Research Partners. At Lactiga we chose to remain lean and virtual. This means we don’t have our own lab space, equipment, or technical staff. Instead, we partner with highly capable research collaborators who already have the resources and expertise to conduct our preliminary studies. Of course, a small biotech company needs to understand the technology transfer process to make sure that ownership of intellectual property and commercialization rights are well defined. By including our tech transfer agreements in the data room we demonstrate our ability to protect our interests, secure collaborative non-dilutive grants, and execute institutional contracts with financial implications.
Targeted Sections. An important part of our company journey has been describing what we’ve done (research and patents) as well as where we’re going (scale-up manufacturing, drug formulation, market access, and impact to patients). Depending on the audience we add targeted sections within our data room like Social Impact, Technical Findings, Patient Foundation Support, and Supply Chain. Creating these customized data rooms through DocSend has been quick and easy.
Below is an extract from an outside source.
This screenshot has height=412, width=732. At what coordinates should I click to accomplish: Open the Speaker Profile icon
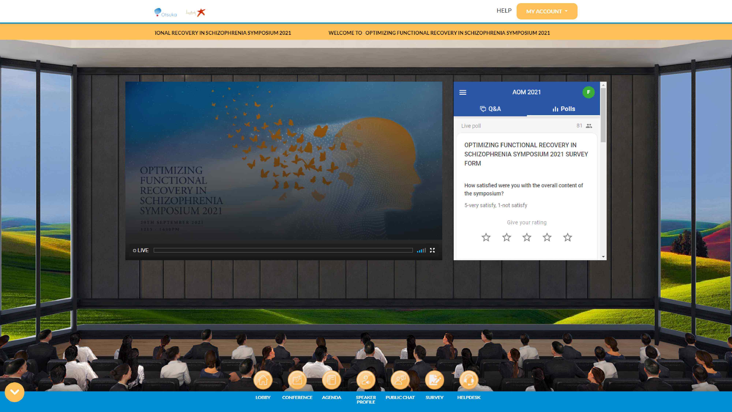[366, 380]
Since we can’t iterate product and marketing the way software companies do, this is how we’ve made the data work for us. Biotechnology is a long-term commitment for both founders and investors, so the data room should convince visitors that the company has a sound and sustainable vision. Our subsequent rounds of financing will have much deeper data room requirements, so there’s really no time like the present to make good habits in data organization. We hear all the time from partners and patients that they believe in our vision, and this is the motivational fuel that sustains us. If you’re working on biotechnology solutions I’ll bet you feel the same. I hope this post helps you capture your vision and share it with your community.